Analysis: This answer is consistent with the final rule. As noted above, this kind of device if used in pre-clinical setting could also be included in the “total research payment.”

Is an applicable manufacturer required to report the name of a third party, such as a clinical research organization (CRO) providing an indirect research payment to a covered recipient? (posted October 2013)

No, applicable manufacturers are not required to report the name of the third party, such as a CRO, that indirectly provides a research payment to principal investigators, teaching hospitals, nonteaching hospitals or clinics.
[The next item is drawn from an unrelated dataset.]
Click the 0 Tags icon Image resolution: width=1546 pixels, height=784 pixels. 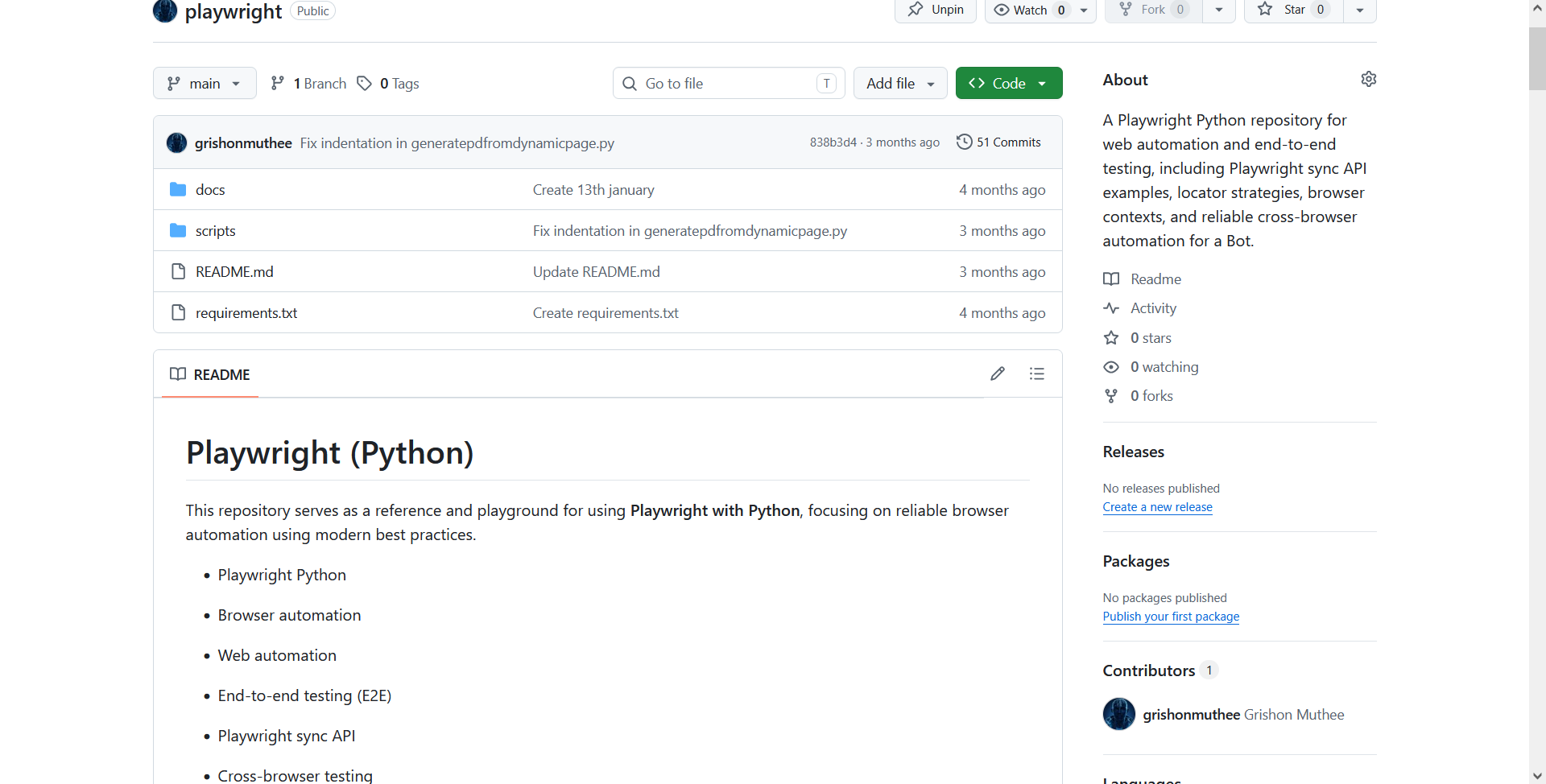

Applicable manufacturers are required to report information regarding recipients of research payments as specified in 42 C.F.R § 403.904(f).

Analysis: This is consistent with the final rule.
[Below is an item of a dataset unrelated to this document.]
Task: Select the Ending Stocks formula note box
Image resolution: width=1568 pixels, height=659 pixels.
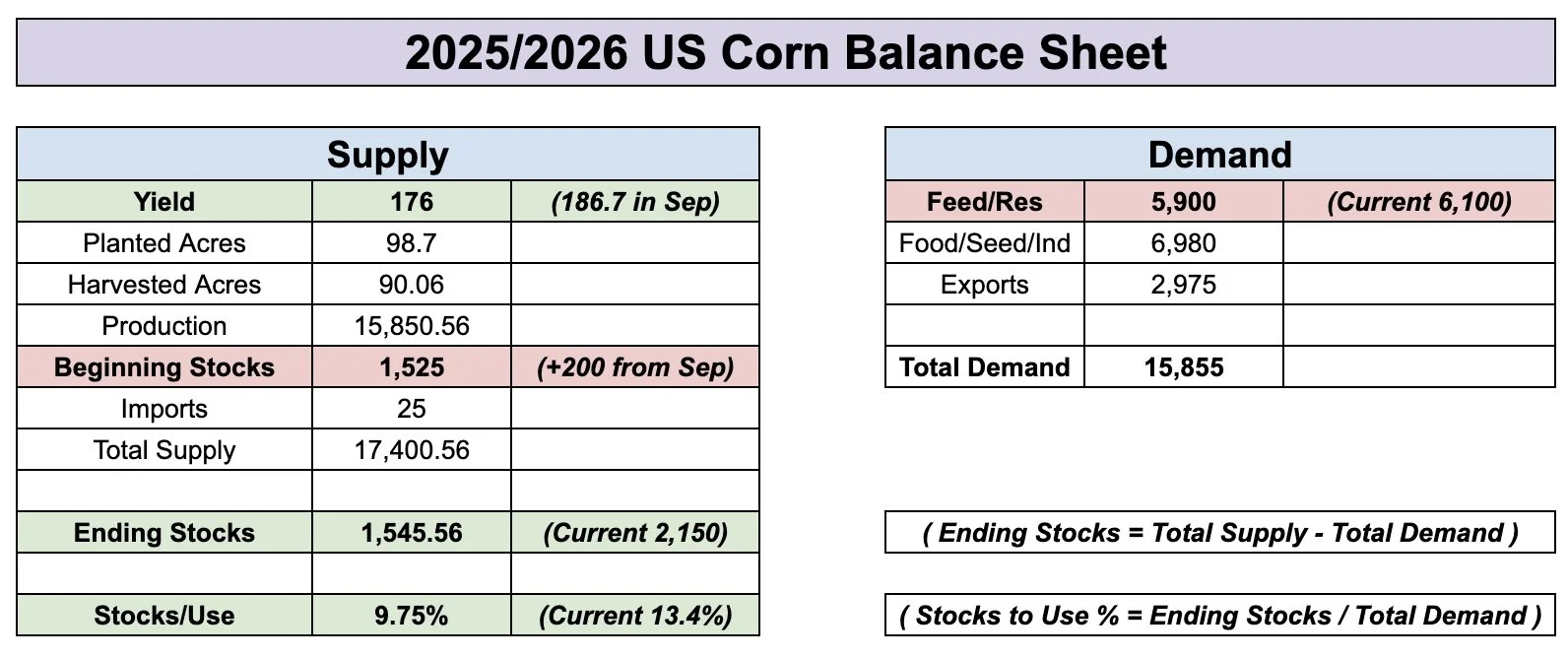Action: (1220, 533)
Is an applicable manufacturer required to report payments provided to a physician covered recipient for a claim settlement, for example, costs relating to a defective product? (posted October 2013)

No, legal proceedings that require physician involvements are excluded, including, legal defense, prosecutions, settlement or judgment of a civil or criminal action and arbitration or other legal action.
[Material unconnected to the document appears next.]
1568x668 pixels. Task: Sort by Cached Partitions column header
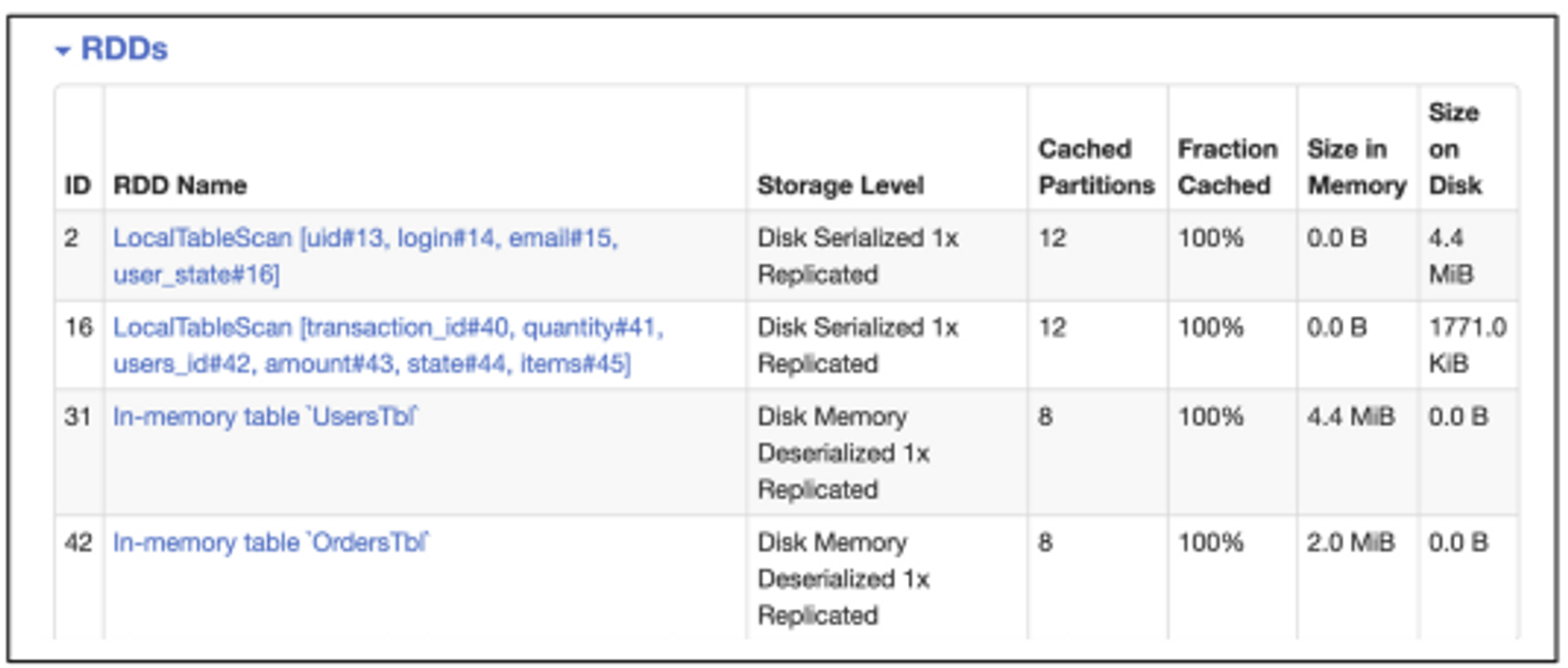coord(1096,167)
Analysis: This is consistent with the final rule.

Is a distributor required to report food and beverages that are provided during an open house for a new distributorship center opened by a distributor? (posted October 2013)

Yes. If the distributor meets the definition of an applicable manufacturer, as defined by 42 C.F.R § 403.902, food and beverages provided to covered recipients and physician owners or investors are required to be reported. The applicable manufacturer should divide the value of the food by the number of those who partook in the food. The value of the food still needs to be accounted for even if the event is a large scale event as long as the applicable manufacturer can identify the covered recipients of the food.

Analysis: This is consistent with the final rule.

Is a donation provided to a teaching hospital’s foundation by an applicable manufacturer reportable? (posted October 2013)

Yes, if an applicable manufacturer provides a payment or other transfer of value to a teaching hospital’s foundation at the request of or designated on behalf of the teaching hospital covered recipient. An applicable manufacturer will also need to report the donation as a payment or other transfer of value made to a teaching hospital covered recipient if the applicable manufacturer requires, instructs, directs, or otherwise causes the teaching hospital’s foundation to provide the donation, in whole or in part, to the teaching hospital covered recipient.

Analysis: This is consistent with the final rule.

How should an applicable manufacturer report a payment or other transfer of value provided to a teaching hospital that is on the Open Payments teaching hospital list if the applicable manufacturer refers to the teaching hospital by a different name or the manufacturer’s internal records have a different address? (posted October 2013)

An applicable manufacturer must report identifiers for a teaching hospital as they appear on the teaching hospital list. If there are minor discrepancies in the hospital name and/or address, the name and address provided on the teaching hospital list should be used. The reported Taxpayer Identification Number (TIN) must match exactly the TIN provided on the teaching hospital list.

Analysis: This provides good clarification as many stakeholders have seen discrepancies in names.